Analisis spasial ada lah analisis untuk mendapatkan area yang diprioritaskan untuk pengembangan kawasan agropolitan. Peta yang digunakan sebagai parameter dalam melakukan analisis meliputi 1 peta slope, 2 peta elevasi, 3 peta penggunaan lahan, 4 peta kelompok perkembangan desa, 4 zona penyangga sepanjang sempadan sungai, dan 5 jarak dari pusat pertumbuhan kawasan agropolitan. Peta -peta tersebut dioverlay terhadap peta dasar.
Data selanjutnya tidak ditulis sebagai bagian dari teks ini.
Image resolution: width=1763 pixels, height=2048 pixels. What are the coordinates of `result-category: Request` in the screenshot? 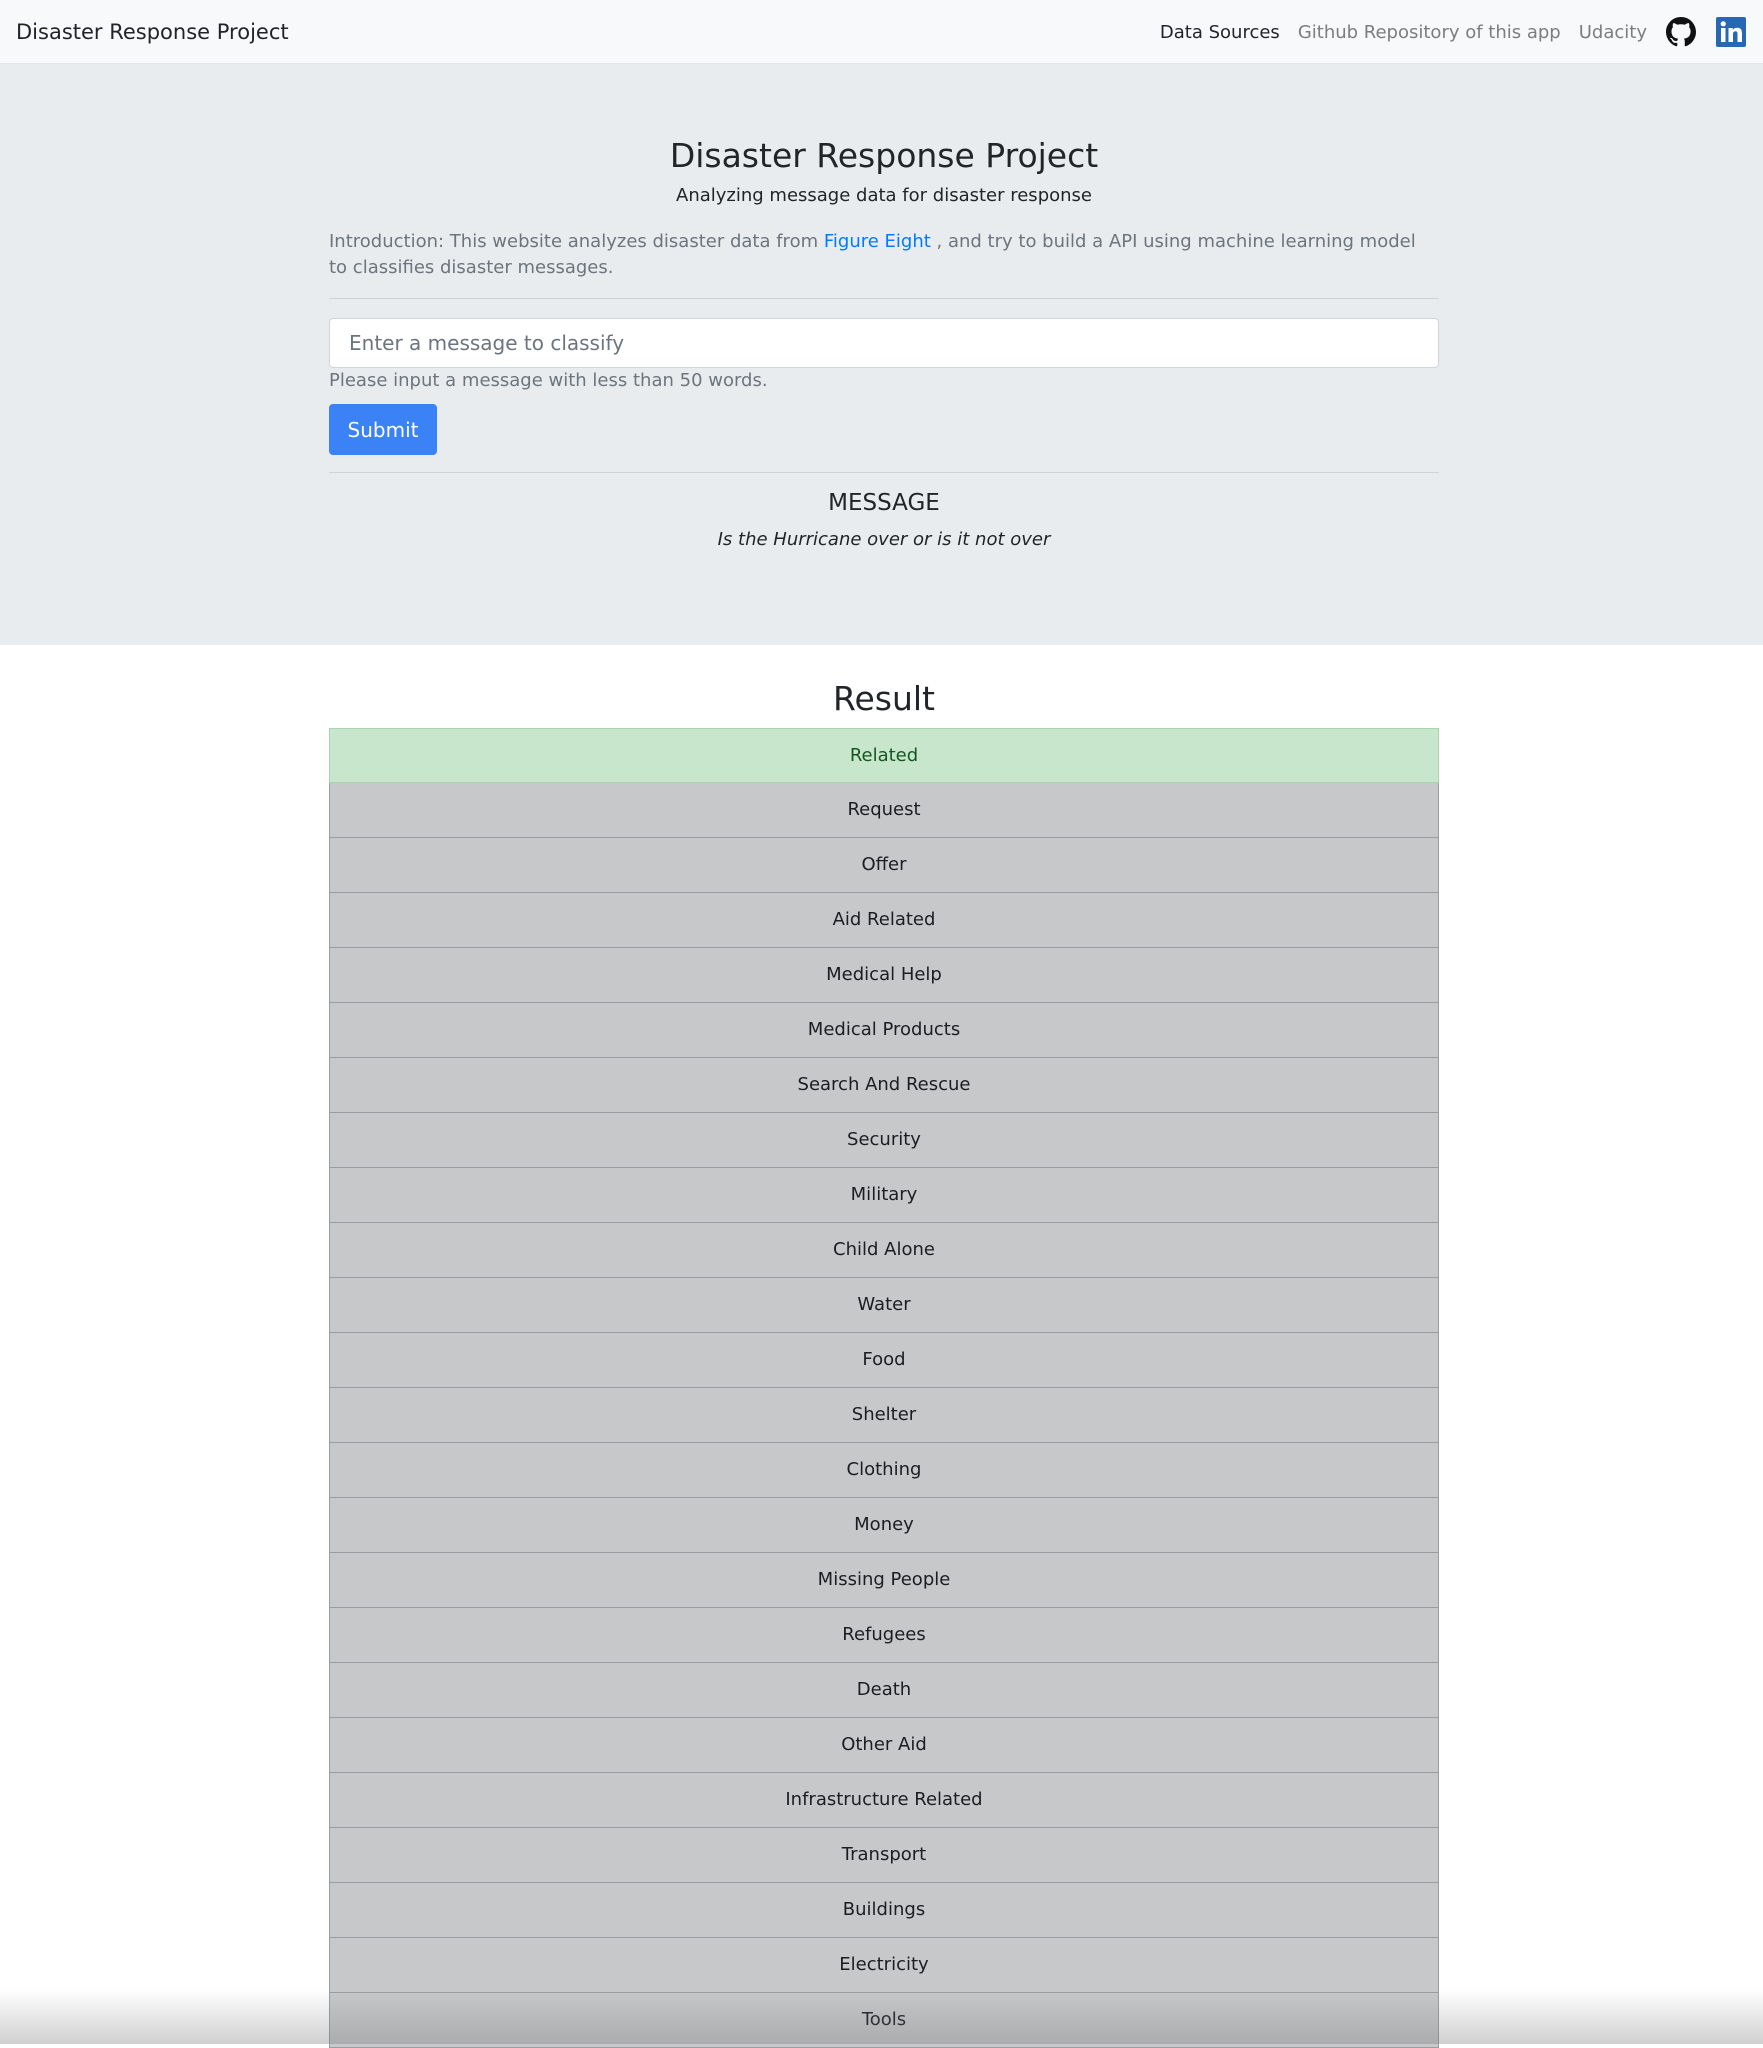 It's located at (884, 810).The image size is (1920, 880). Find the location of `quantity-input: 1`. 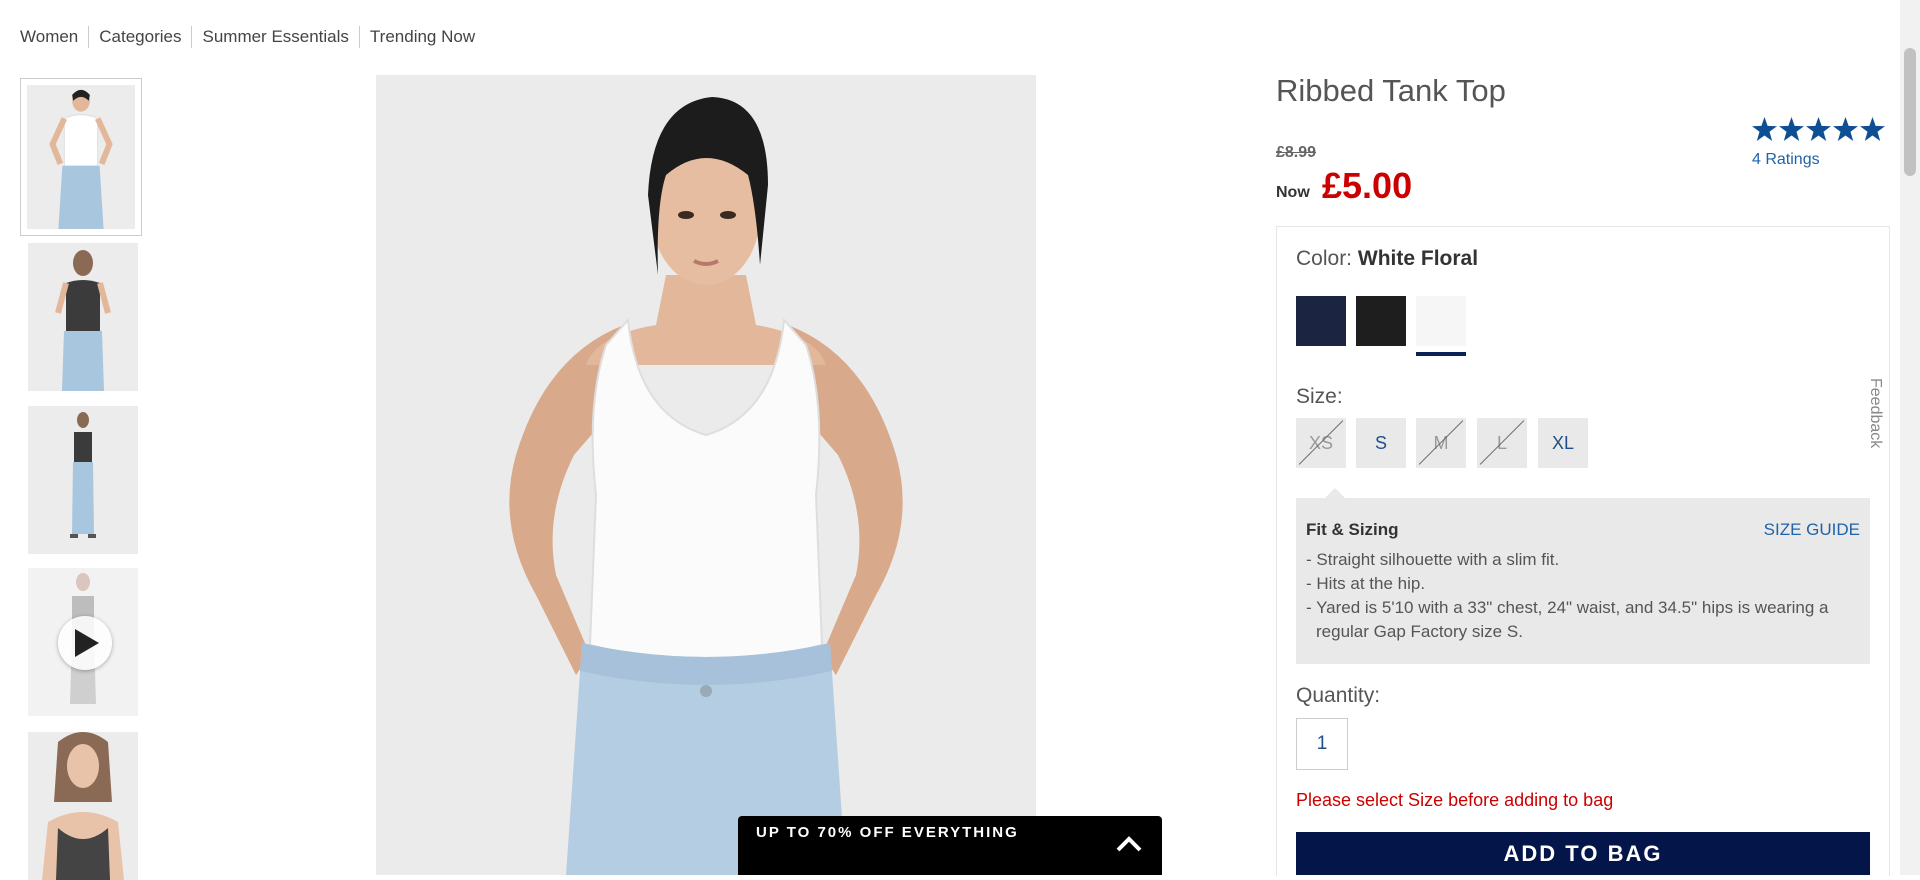

quantity-input: 1 is located at coordinates (1322, 744).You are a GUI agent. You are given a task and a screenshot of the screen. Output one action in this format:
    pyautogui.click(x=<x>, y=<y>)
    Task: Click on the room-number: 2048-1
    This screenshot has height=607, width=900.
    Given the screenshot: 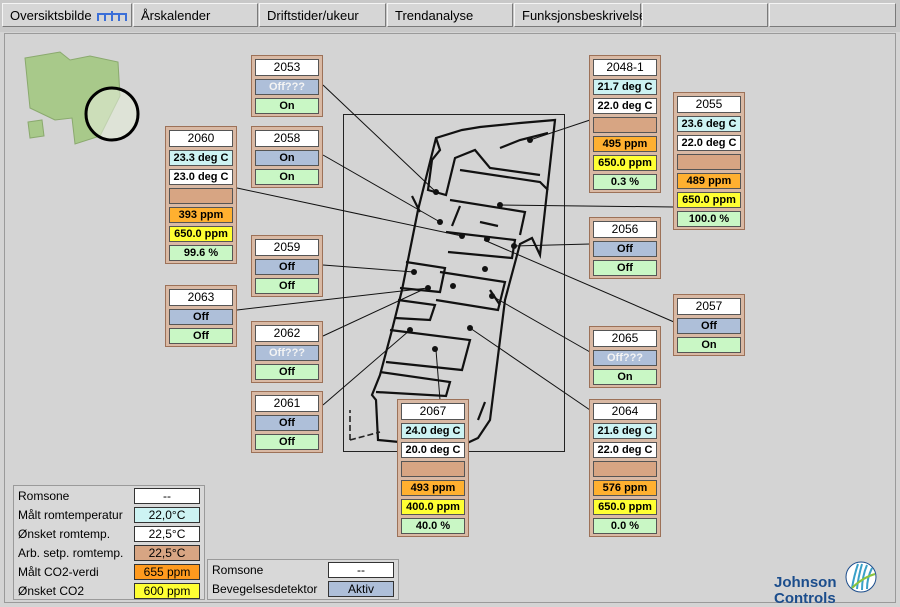 What is the action you would take?
    pyautogui.click(x=625, y=68)
    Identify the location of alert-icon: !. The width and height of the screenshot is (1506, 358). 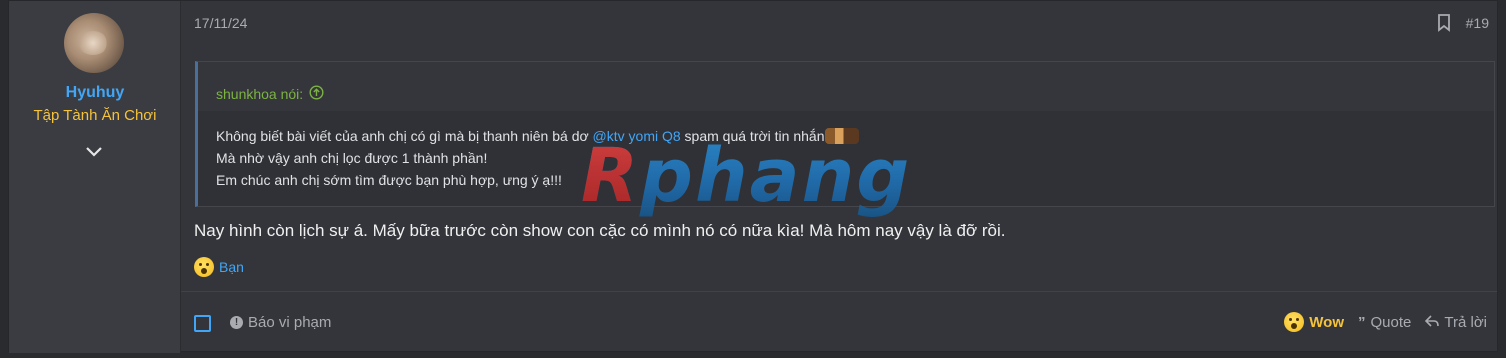
(236, 322).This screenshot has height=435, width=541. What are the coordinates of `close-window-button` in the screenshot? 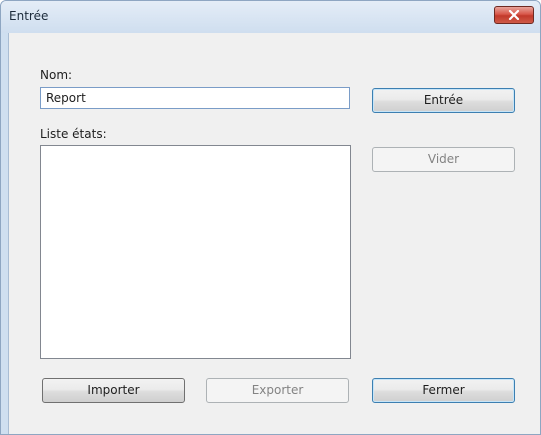 It's located at (514, 15).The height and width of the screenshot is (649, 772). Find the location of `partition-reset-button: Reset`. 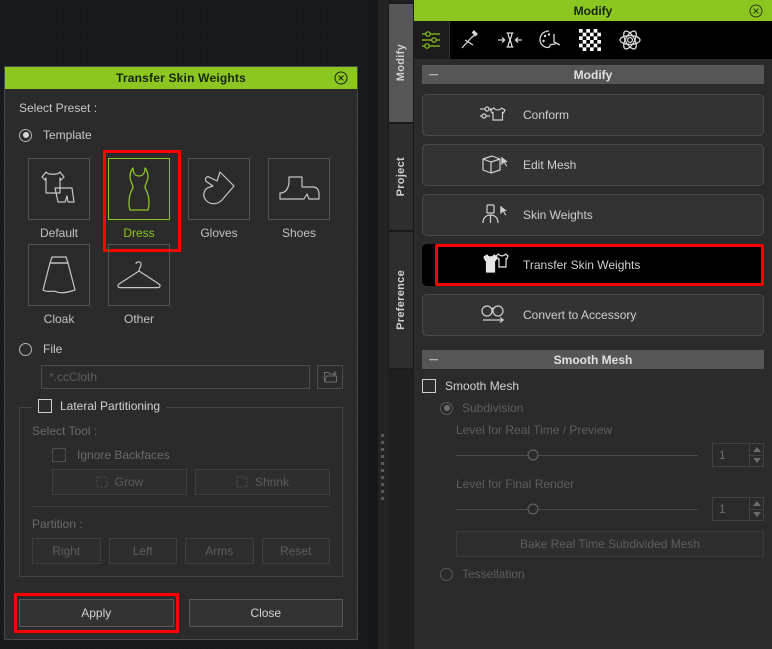

partition-reset-button: Reset is located at coordinates (296, 551).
Hasilnya adalah gambaran akan keberadaan, sebaran, dan luasan ruang spatial yang sesuai untuk pengembangan kawasan agropolitan. Penentuan kriteria dalam parameter peta slope, peta elevasi, peta penggunaan lahan dan peta kelompok perkembangan desa bersifat sangat spesifik kawasan karena terkait dengan kondisi biofisik ekosistem dan komoditas unggulan yang diusahakan. Sedangkan batasan parameter untuk zona penyangga sempadan sungai adalah 50 m dan jarak dari pusat pertumbuhan adalah 5 km bersifat umum untuk seluruh kawasan yang dikaji.